▶ **Activity**
Nothing should appear in the answer except the lines from the one containing "Instruction: Close the" through the end of the records below, written out exactly.

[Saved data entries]
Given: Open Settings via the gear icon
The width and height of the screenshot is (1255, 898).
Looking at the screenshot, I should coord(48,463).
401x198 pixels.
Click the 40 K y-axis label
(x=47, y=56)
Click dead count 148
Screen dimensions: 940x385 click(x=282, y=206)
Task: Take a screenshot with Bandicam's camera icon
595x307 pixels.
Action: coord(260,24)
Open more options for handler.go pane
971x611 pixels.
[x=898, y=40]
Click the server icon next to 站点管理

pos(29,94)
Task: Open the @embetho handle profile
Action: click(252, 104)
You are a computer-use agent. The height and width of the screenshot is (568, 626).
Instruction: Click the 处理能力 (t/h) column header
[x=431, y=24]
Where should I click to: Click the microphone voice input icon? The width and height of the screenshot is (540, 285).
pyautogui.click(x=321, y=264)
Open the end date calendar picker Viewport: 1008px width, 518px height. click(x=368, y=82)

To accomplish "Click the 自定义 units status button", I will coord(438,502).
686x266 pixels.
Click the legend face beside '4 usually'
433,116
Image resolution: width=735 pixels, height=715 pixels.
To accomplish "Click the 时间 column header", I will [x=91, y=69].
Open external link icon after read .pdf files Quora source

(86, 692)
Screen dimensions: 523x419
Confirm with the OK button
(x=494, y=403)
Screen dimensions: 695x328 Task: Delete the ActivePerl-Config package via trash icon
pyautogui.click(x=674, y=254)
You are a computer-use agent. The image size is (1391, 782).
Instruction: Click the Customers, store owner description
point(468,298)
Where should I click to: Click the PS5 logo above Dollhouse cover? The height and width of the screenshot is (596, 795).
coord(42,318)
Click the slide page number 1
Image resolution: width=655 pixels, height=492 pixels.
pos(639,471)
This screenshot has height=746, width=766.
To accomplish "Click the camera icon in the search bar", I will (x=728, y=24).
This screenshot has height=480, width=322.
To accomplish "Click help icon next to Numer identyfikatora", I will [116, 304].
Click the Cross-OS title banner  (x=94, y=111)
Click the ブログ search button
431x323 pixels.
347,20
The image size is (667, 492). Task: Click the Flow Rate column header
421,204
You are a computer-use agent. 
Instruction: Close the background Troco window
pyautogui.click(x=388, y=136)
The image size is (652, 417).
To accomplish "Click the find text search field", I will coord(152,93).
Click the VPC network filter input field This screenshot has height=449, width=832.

▶ **Completed exercise**
Instruction: Close the background Troco window
pyautogui.click(x=388, y=136)
The image size is (652, 417).
To accomplish "Click the find text search field", I will coord(152,93).
Click the VPC network filter input field This screenshot has height=449, width=832.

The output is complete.